> **EXERCISE DIRECTIONS**: From the records below, extract each line that contains the word "should".

[Excerpt from a data file]
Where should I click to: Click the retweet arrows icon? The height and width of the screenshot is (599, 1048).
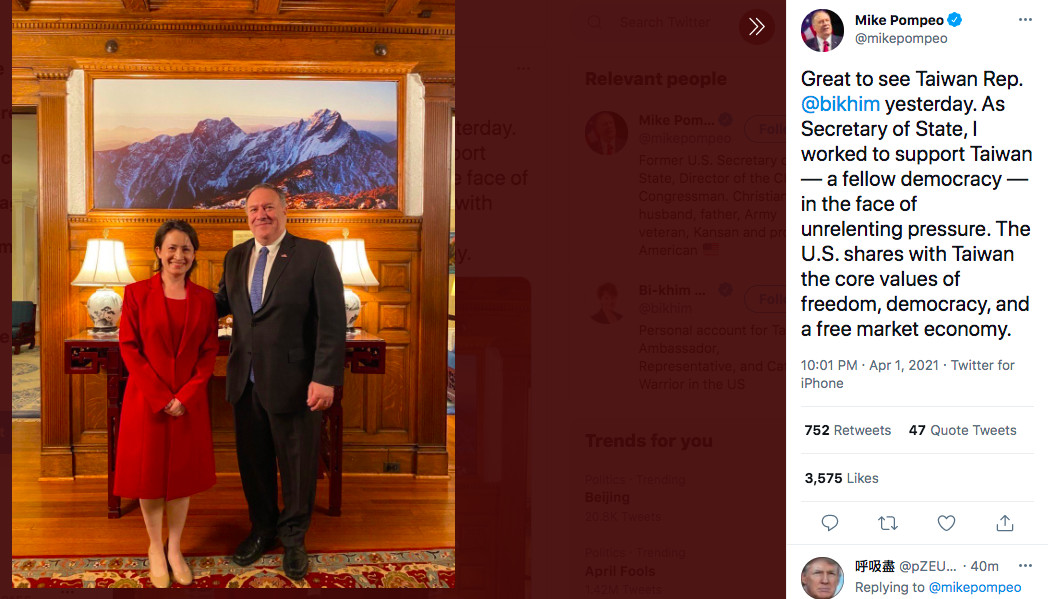coord(887,523)
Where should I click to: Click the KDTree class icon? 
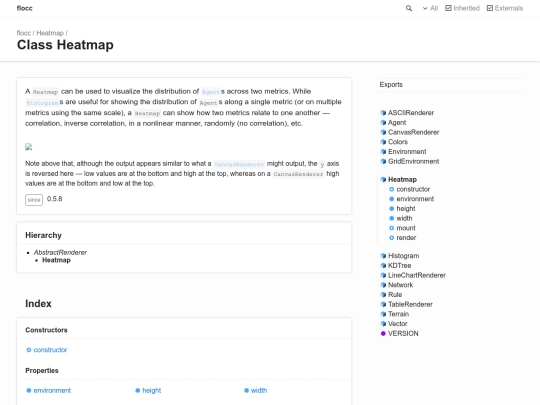[x=383, y=266]
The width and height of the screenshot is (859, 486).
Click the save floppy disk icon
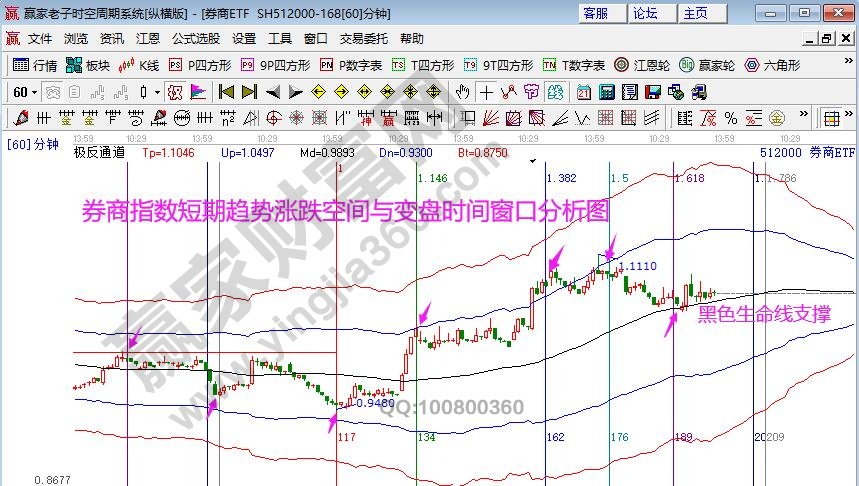[651, 92]
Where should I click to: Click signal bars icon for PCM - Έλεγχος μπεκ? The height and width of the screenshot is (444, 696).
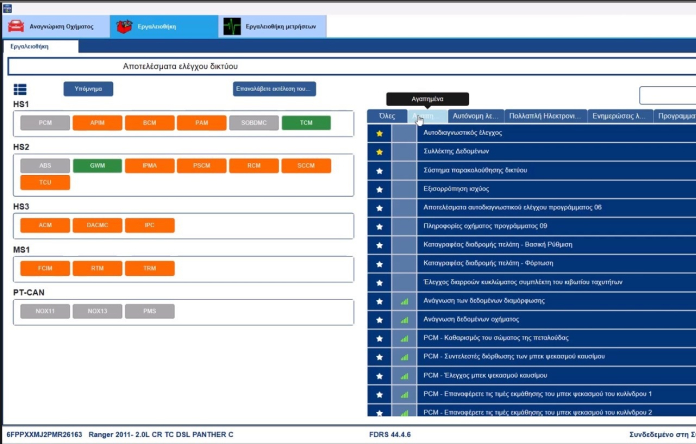pyautogui.click(x=404, y=374)
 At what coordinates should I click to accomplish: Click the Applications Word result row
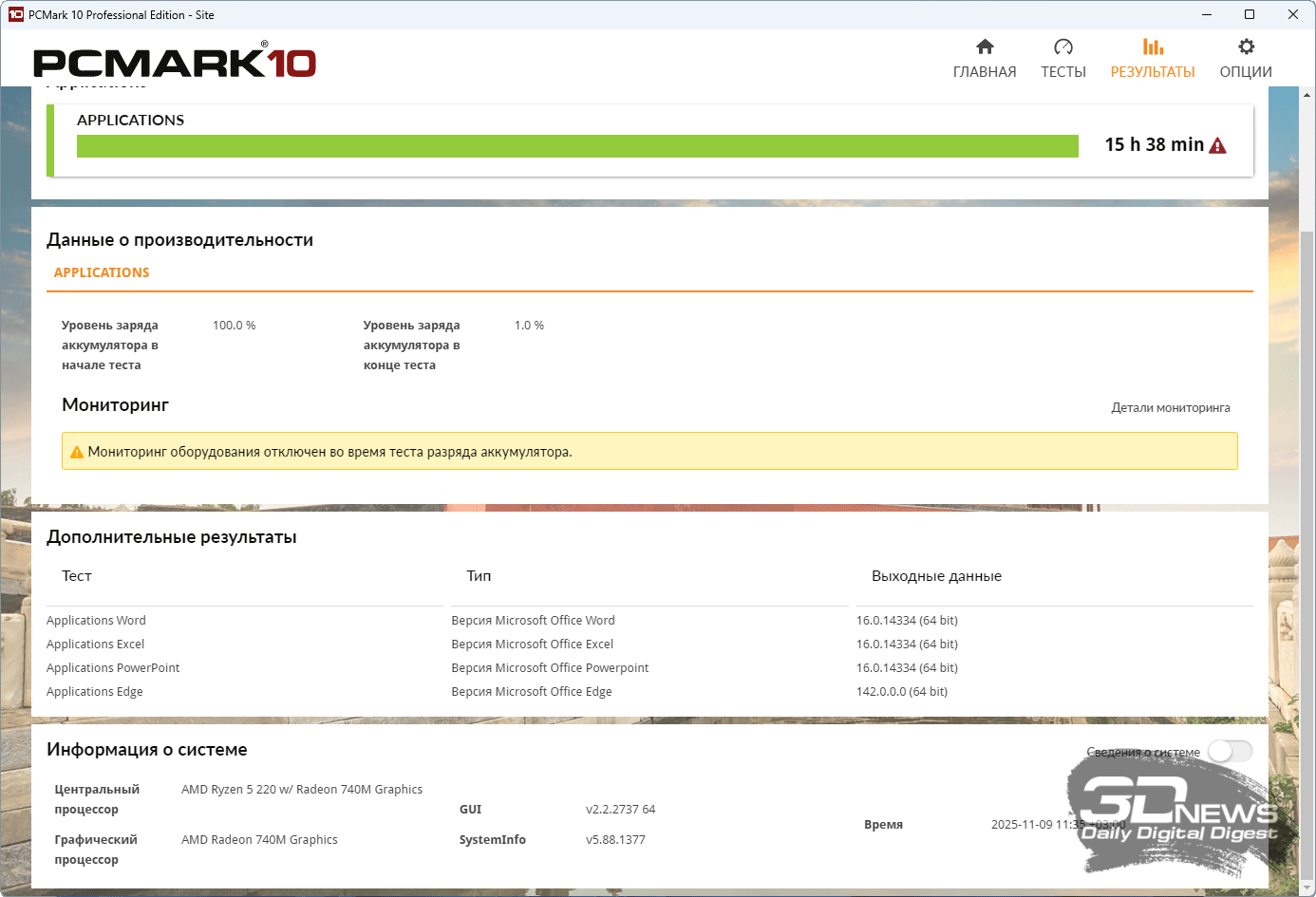pyautogui.click(x=96, y=621)

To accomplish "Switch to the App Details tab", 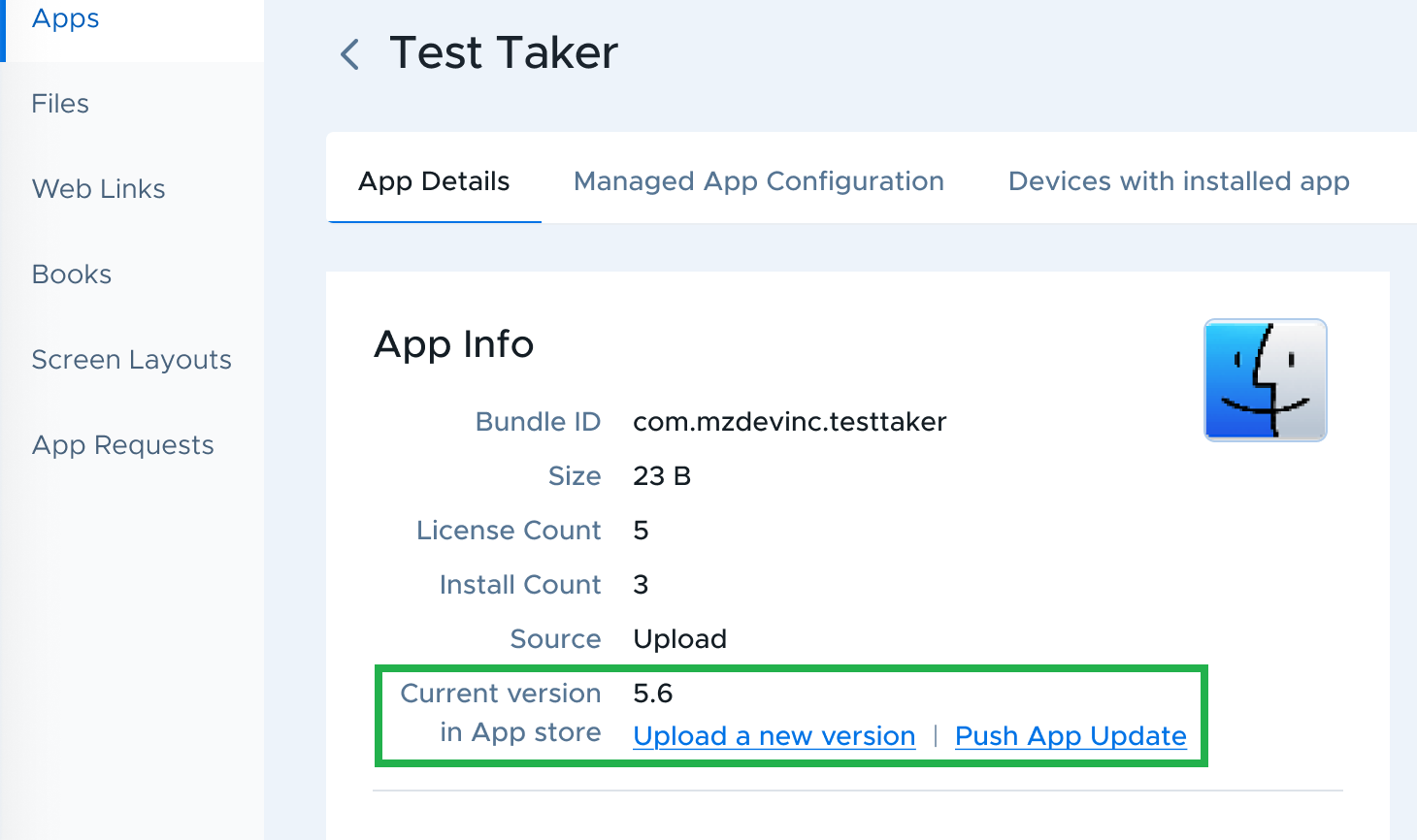I will 434,181.
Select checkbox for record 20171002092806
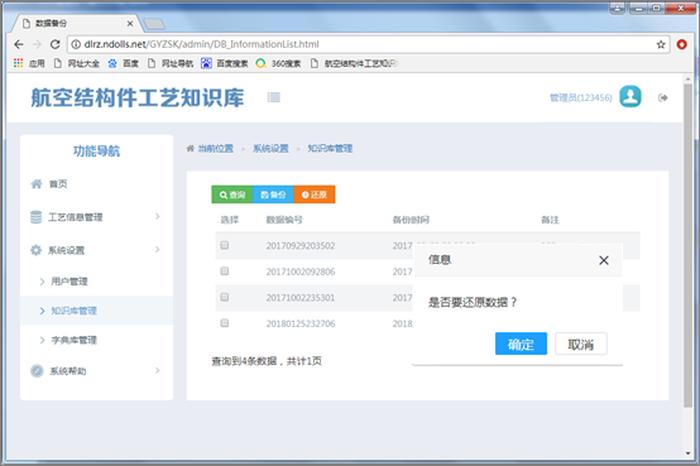The width and height of the screenshot is (700, 466). (225, 271)
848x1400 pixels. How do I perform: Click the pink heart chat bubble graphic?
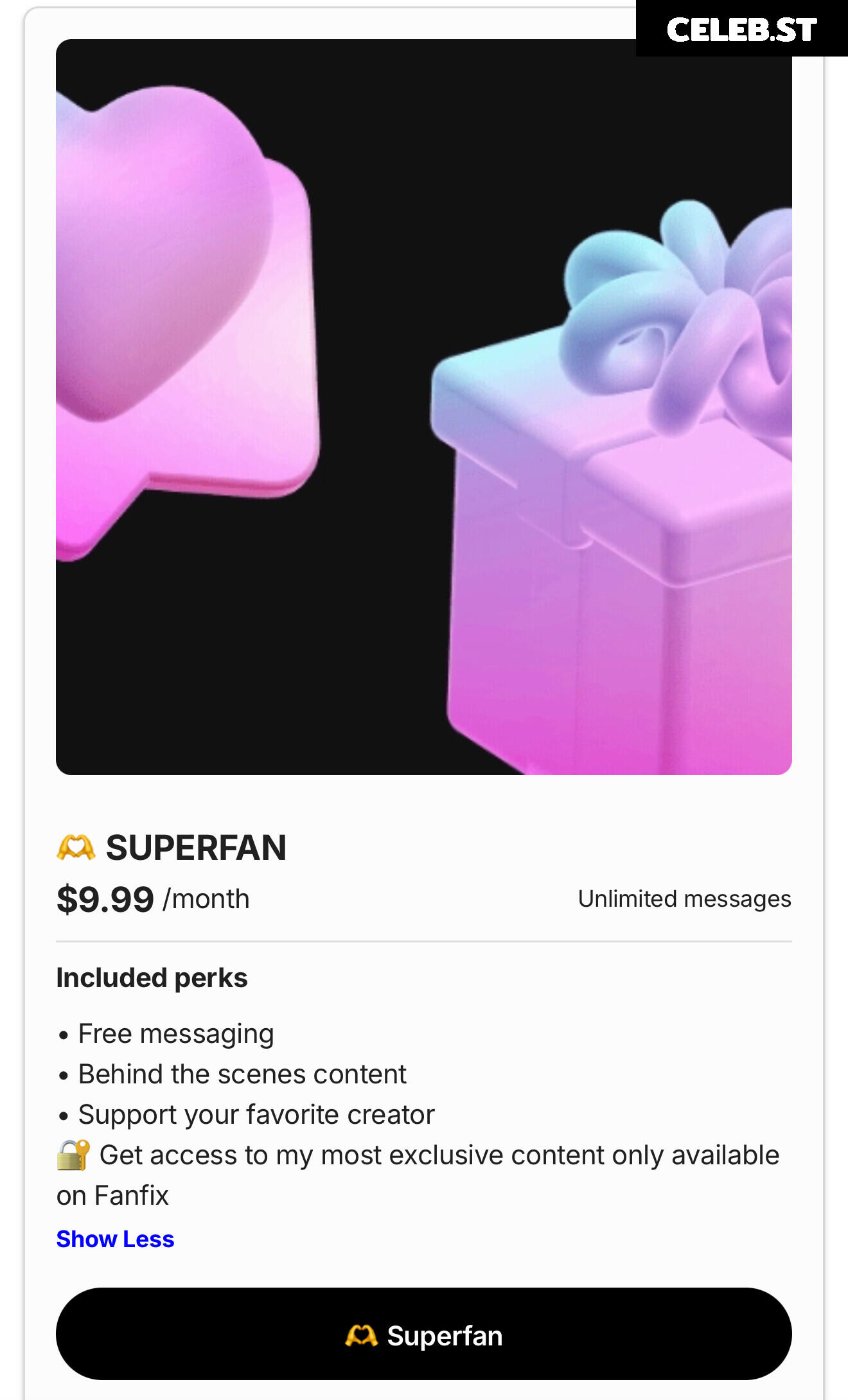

> **FINISHED EXERCISE**:
Where should I click to: Click the retweet arrows icon? The height and width of the screenshot is (599, 1048).
Where should I click to: Click the KDTree class icon? 
Where should I click to: Click signal bars icon for PCM - Έλεγχος μπεκ? The height and width of the screenshot is (444, 696).
 At what coordinates should I click to accomplish: Click the Applications Word result row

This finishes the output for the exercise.